-- What is required --
Whatever runs from the line with "Given: Open the XHR filter button" to the end of the records below must be copied exactly, with nothing else included.

-- Stored data entries --
=====
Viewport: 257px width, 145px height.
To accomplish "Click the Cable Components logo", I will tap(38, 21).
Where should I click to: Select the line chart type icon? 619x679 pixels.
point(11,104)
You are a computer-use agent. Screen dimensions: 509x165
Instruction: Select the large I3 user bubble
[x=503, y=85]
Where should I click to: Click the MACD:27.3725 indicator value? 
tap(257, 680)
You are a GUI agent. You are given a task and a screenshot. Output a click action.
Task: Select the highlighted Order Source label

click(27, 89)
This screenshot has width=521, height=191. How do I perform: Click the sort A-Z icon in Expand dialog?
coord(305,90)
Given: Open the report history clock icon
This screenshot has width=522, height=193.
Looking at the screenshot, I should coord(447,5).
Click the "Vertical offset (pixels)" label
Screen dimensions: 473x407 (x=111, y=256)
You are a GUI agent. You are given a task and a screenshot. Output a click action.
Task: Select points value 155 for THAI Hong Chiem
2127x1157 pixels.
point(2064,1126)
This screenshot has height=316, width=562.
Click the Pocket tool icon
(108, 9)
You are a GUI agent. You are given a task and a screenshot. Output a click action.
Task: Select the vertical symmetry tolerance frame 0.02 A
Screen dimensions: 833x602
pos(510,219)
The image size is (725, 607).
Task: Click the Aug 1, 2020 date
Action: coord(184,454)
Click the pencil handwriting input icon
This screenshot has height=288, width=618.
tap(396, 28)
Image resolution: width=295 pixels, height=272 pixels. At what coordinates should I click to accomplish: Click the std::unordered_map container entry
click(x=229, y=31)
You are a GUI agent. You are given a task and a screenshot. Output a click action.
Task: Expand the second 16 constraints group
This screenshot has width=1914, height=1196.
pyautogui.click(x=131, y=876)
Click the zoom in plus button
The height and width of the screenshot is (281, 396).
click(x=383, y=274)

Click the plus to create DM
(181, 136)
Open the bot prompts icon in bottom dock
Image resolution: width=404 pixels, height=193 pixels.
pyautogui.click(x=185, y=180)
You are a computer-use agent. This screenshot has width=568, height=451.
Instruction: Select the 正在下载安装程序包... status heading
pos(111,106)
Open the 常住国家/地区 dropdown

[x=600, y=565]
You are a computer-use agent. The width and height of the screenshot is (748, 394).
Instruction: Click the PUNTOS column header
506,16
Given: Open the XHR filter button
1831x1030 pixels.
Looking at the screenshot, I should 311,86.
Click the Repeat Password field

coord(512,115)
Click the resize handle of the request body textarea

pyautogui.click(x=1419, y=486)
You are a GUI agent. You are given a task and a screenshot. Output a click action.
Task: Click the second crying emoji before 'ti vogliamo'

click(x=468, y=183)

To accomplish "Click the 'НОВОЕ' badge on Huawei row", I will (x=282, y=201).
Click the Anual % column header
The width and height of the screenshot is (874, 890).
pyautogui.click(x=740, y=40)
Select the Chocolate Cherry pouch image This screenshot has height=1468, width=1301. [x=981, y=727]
=====
-- Finished task --
Given: Open the XHR filter button
1831x1030 pixels.
Looking at the screenshot, I should 311,86.
Click the Repeat Password field

coord(512,115)
Click the resize handle of the request body textarea

pyautogui.click(x=1419, y=486)
You are a GUI agent. You are given a task and a screenshot. Output a click action.
Task: Click the second crying emoji before 'ti vogliamo'

click(x=468, y=183)

To accomplish "Click the 'НОВОЕ' badge on Huawei row", I will (x=282, y=201).
Click the Anual % column header
The width and height of the screenshot is (874, 890).
pyautogui.click(x=740, y=40)
Select the Chocolate Cherry pouch image This screenshot has height=1468, width=1301. [x=981, y=727]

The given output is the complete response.